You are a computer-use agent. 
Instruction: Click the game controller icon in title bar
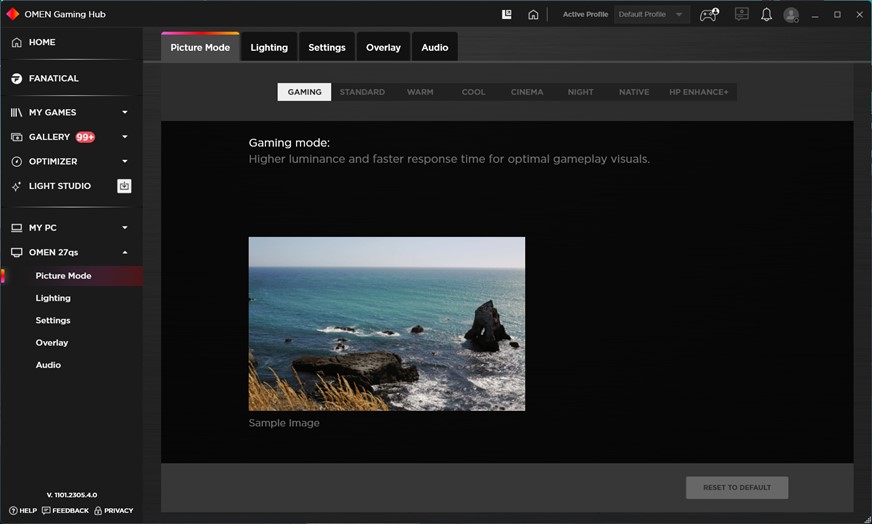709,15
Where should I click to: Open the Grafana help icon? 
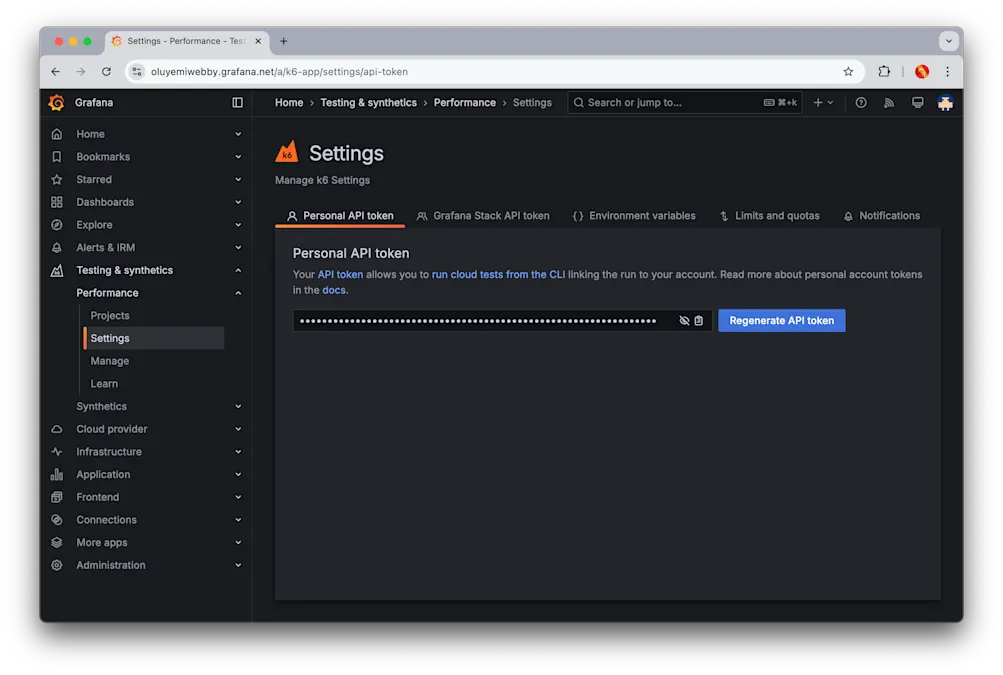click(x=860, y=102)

◇ ◇ ◇

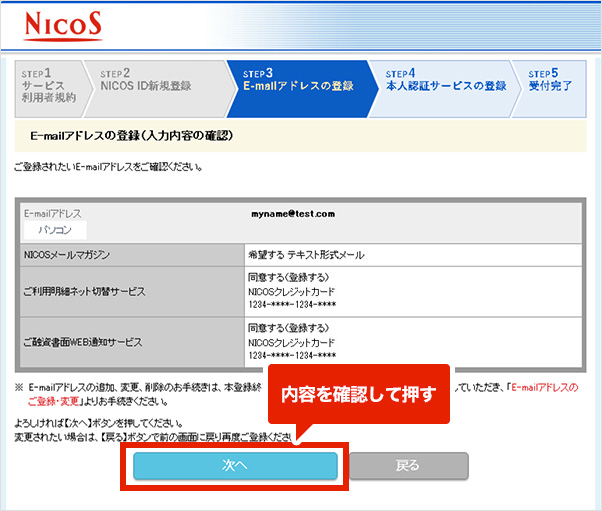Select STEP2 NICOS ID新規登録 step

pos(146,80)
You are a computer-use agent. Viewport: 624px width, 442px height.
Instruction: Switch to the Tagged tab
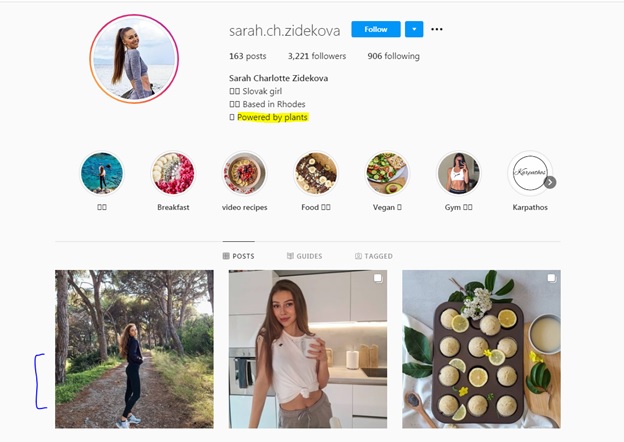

◇ ◇ ◇

▶ [EXERCISE OBJECTIVE]
From the entries above, copy every line containing the word "computer".

▶ [RESPONSE BELOW]
You are a computer-use agent. 
You are a computer-use agent. Viewport: 624px width, 442px height.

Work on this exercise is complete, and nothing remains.